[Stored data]
Segment Open

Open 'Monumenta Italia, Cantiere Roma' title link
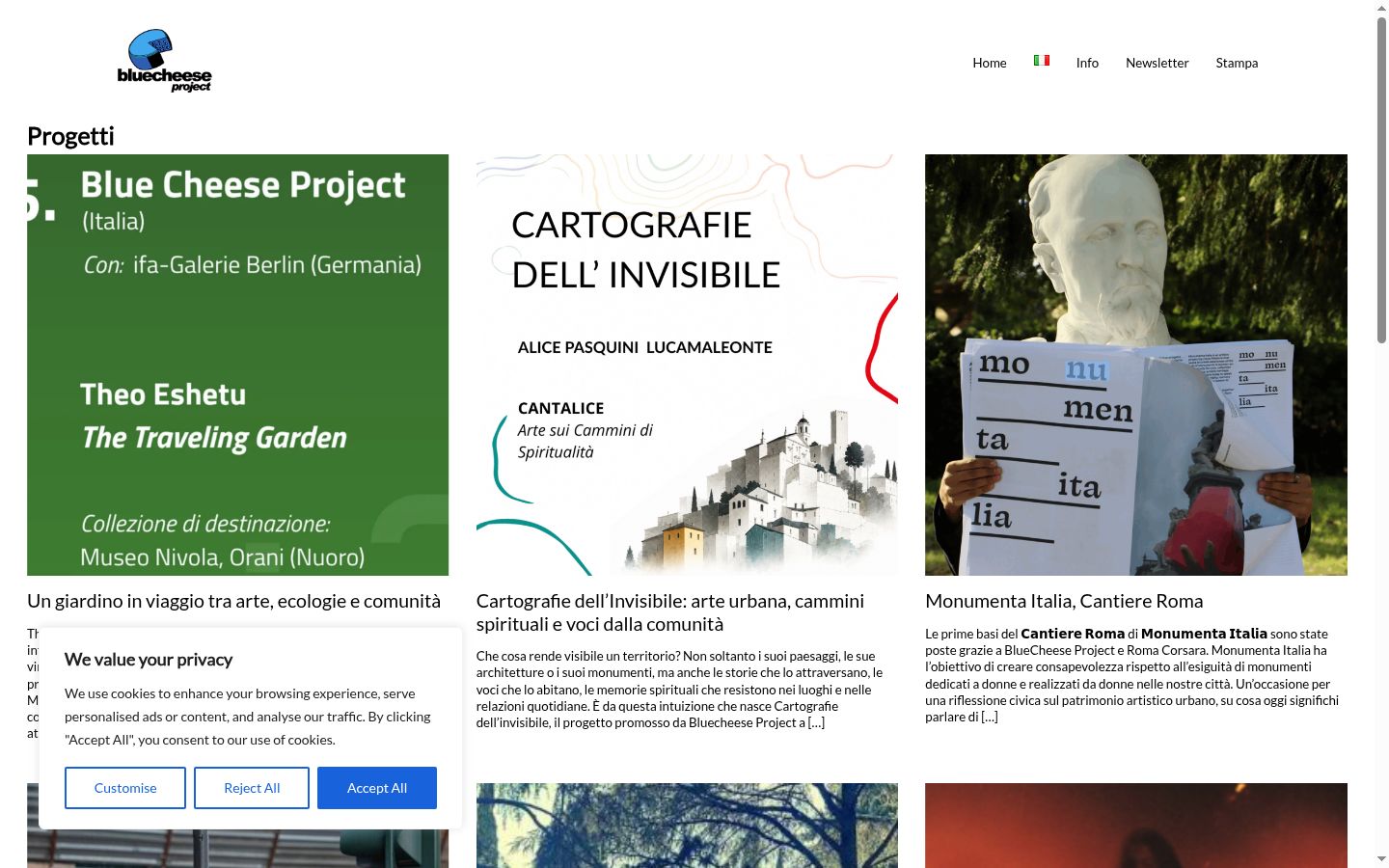 [x=1064, y=601]
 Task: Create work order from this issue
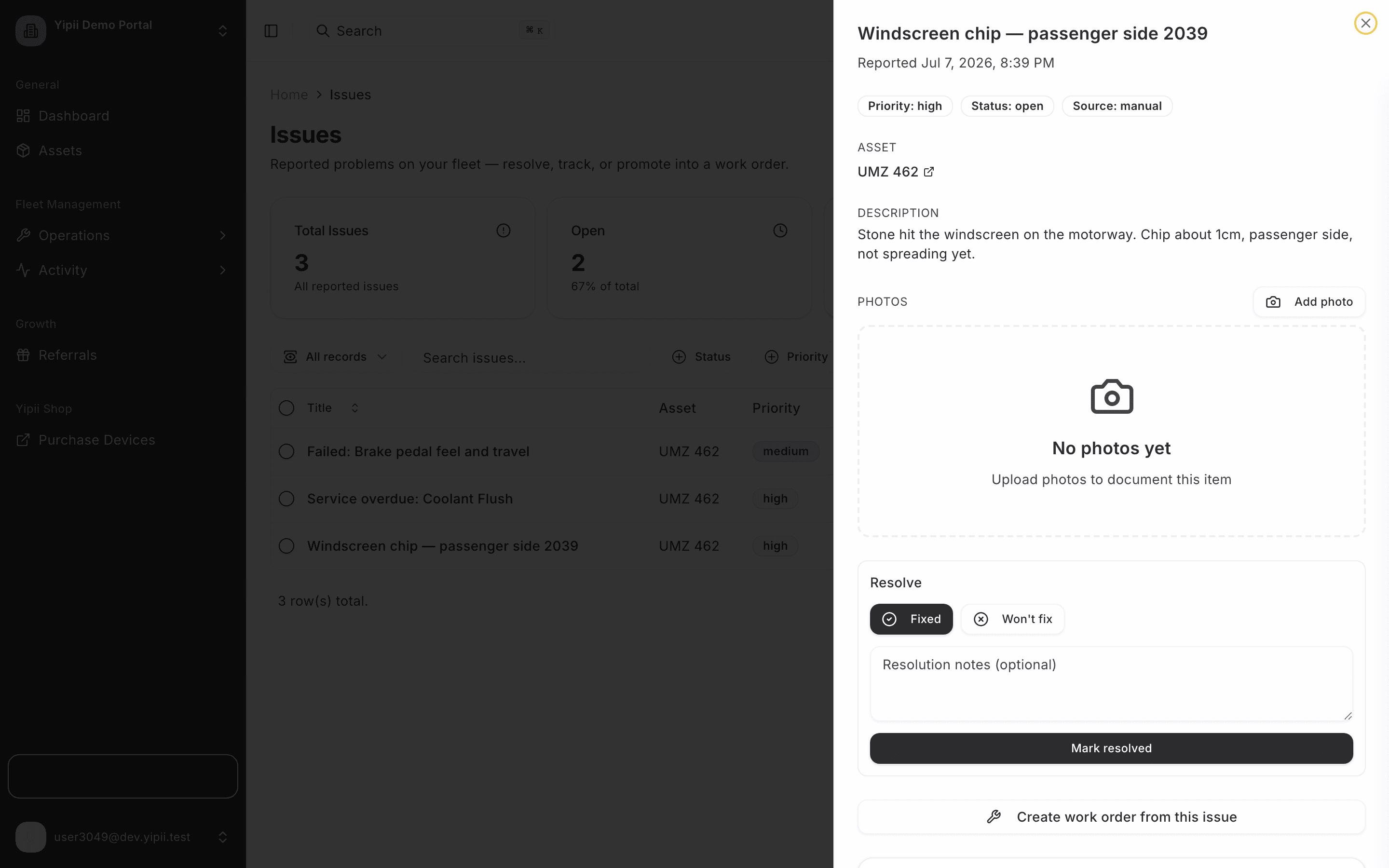(x=1111, y=817)
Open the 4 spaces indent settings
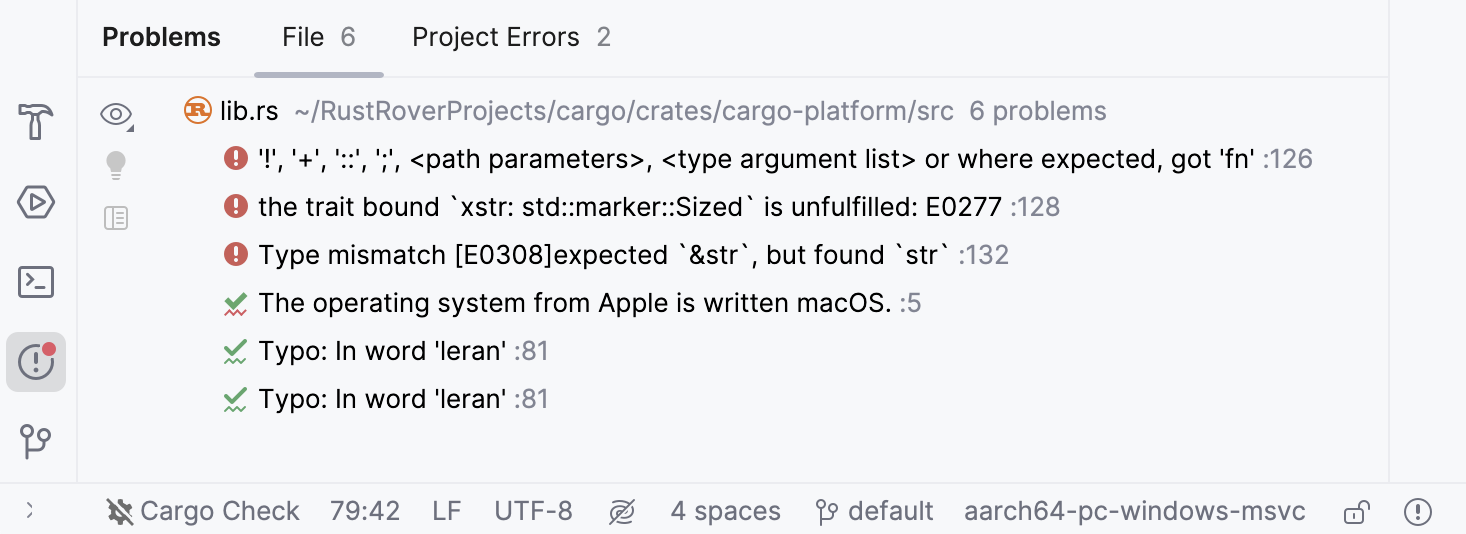This screenshot has height=534, width=1466. pyautogui.click(x=725, y=512)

Segment Closed

_PROBLEM TO WORK ON:_ Repeat every entry above precisely, leaving each picture out.

_SOLUTION TO THE PROBLEM:_
Open 'Monumenta Italia, Cantiere Roma' title link
 [x=1064, y=601]
 Task: Create work order from this issue
(x=1111, y=817)
Open the 4 spaces indent settings
This screenshot has height=534, width=1466. pyautogui.click(x=725, y=512)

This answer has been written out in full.